# start of Listing
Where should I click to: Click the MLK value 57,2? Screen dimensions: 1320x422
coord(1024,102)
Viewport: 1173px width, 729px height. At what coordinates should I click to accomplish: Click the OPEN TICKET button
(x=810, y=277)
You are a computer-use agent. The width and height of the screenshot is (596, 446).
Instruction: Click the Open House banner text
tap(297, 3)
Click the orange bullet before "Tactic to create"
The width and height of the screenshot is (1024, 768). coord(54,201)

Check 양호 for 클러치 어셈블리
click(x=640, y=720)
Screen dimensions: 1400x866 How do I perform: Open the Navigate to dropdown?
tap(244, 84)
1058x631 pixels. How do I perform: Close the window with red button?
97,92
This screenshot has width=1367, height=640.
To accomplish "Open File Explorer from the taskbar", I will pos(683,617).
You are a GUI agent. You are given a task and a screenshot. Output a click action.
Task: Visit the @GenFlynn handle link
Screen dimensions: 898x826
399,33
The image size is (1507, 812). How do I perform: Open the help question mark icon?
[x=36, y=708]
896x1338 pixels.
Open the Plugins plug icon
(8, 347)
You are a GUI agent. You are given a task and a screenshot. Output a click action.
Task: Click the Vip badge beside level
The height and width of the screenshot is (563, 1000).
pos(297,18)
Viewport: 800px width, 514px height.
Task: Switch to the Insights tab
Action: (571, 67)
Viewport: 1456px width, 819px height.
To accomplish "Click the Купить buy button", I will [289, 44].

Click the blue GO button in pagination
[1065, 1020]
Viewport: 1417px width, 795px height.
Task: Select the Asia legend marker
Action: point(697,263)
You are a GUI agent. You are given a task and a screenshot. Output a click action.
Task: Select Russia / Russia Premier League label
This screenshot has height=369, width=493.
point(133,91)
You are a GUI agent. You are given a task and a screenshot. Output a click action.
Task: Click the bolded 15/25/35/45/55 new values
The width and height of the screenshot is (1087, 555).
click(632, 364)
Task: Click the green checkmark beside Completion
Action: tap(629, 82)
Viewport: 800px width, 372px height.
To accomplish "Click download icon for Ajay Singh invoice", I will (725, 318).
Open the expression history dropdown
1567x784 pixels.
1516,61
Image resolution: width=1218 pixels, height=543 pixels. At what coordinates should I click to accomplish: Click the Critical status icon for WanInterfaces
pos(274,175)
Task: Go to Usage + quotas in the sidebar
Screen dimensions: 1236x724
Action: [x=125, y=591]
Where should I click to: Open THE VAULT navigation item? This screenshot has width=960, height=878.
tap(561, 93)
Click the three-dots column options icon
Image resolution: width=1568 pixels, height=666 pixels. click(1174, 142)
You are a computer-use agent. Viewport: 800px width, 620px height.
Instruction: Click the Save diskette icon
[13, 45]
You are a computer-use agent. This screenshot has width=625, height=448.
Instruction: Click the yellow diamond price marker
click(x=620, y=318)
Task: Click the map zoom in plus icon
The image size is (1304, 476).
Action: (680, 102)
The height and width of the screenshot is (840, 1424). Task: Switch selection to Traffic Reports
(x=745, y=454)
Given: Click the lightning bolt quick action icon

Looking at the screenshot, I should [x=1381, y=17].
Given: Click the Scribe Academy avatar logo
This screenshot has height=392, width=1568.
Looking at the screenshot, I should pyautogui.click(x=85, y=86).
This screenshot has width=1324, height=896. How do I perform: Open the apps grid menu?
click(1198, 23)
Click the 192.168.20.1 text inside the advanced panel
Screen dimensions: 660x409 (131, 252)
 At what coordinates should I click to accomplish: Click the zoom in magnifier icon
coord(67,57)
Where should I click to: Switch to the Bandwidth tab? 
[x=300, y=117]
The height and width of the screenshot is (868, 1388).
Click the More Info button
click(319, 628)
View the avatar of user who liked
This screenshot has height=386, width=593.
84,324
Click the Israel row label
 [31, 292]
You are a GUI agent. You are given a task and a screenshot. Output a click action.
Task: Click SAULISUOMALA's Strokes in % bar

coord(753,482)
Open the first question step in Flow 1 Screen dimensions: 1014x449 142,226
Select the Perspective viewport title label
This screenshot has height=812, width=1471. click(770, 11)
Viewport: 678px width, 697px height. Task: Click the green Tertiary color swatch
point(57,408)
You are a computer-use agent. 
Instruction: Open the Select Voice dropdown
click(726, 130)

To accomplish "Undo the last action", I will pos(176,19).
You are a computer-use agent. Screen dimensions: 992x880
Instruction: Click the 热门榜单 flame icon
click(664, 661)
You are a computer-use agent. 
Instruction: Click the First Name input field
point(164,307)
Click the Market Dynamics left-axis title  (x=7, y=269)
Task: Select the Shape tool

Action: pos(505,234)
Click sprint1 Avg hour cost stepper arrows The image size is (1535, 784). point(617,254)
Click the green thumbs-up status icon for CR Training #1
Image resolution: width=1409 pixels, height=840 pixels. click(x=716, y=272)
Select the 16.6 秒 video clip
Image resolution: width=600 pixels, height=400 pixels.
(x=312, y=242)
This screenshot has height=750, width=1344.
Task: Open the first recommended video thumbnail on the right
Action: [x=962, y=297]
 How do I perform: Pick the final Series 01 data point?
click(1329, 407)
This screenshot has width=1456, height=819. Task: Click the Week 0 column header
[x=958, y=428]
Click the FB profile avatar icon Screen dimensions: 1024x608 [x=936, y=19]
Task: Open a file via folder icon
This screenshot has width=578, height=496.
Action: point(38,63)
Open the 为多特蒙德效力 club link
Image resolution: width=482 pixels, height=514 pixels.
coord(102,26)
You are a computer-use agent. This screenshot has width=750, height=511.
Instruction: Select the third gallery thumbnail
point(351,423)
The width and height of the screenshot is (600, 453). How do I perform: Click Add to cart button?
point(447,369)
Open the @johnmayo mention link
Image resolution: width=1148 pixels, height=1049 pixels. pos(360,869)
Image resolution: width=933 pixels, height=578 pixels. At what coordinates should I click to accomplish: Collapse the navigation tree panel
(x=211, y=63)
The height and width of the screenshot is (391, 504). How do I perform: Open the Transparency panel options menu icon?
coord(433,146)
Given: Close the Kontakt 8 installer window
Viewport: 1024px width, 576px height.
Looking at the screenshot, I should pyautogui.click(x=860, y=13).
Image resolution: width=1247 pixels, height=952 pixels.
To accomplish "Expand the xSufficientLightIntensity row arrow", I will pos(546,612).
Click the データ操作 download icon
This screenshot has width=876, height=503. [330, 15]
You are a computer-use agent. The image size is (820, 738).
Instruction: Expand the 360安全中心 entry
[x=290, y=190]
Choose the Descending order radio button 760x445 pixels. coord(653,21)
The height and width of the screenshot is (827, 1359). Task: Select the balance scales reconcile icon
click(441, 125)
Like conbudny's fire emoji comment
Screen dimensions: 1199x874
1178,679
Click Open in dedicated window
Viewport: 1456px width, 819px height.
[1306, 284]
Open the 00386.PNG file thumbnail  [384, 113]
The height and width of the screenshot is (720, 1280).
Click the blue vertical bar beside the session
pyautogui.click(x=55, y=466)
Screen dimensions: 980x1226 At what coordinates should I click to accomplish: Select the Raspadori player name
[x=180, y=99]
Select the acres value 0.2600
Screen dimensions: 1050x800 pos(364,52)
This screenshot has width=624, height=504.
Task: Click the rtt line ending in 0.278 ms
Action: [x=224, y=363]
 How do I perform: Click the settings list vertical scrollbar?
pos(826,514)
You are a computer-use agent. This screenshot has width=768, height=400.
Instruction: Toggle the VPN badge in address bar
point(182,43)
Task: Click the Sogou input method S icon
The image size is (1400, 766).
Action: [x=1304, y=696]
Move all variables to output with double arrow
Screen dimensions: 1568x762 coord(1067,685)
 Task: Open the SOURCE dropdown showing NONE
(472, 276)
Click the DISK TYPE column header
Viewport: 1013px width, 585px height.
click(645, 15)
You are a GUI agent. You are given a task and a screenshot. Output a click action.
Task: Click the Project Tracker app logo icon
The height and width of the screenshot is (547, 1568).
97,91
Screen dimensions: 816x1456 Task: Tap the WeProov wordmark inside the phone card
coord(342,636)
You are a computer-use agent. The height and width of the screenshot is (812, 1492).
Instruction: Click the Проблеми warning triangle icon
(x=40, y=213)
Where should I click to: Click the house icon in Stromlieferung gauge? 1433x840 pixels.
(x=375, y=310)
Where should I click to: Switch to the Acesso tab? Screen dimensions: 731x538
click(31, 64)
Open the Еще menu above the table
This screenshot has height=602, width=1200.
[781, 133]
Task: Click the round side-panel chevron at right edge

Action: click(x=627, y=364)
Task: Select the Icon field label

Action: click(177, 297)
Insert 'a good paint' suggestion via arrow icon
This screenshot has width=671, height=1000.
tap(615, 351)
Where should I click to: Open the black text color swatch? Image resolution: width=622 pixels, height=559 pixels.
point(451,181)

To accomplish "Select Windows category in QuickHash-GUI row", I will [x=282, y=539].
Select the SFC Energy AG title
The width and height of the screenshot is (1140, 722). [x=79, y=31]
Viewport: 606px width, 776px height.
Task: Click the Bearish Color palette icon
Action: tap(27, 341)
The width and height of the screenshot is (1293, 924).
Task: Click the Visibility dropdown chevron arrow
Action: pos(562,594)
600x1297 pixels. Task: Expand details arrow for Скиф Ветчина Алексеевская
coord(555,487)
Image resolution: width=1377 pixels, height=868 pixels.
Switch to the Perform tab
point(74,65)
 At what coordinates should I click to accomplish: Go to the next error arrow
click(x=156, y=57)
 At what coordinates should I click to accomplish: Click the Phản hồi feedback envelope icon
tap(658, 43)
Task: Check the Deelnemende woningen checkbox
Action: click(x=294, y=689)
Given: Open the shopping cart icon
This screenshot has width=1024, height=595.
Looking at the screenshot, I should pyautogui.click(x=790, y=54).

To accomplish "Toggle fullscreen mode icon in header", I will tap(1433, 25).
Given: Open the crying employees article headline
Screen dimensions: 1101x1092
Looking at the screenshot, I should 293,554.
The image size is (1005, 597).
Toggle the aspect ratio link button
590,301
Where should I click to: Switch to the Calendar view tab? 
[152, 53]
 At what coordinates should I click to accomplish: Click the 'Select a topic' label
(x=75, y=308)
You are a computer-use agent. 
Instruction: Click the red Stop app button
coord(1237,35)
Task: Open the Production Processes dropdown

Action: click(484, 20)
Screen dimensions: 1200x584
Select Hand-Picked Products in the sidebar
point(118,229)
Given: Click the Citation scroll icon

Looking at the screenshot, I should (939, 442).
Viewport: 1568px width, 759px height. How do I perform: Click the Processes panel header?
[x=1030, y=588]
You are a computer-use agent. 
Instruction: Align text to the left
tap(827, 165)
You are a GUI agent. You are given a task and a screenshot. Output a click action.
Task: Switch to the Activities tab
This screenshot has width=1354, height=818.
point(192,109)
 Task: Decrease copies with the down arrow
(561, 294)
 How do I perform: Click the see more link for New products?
# end of Listing
Goal: Count how many of the lines above contain the string "badge", matching case exactly, and reply with only that number.

Response: 2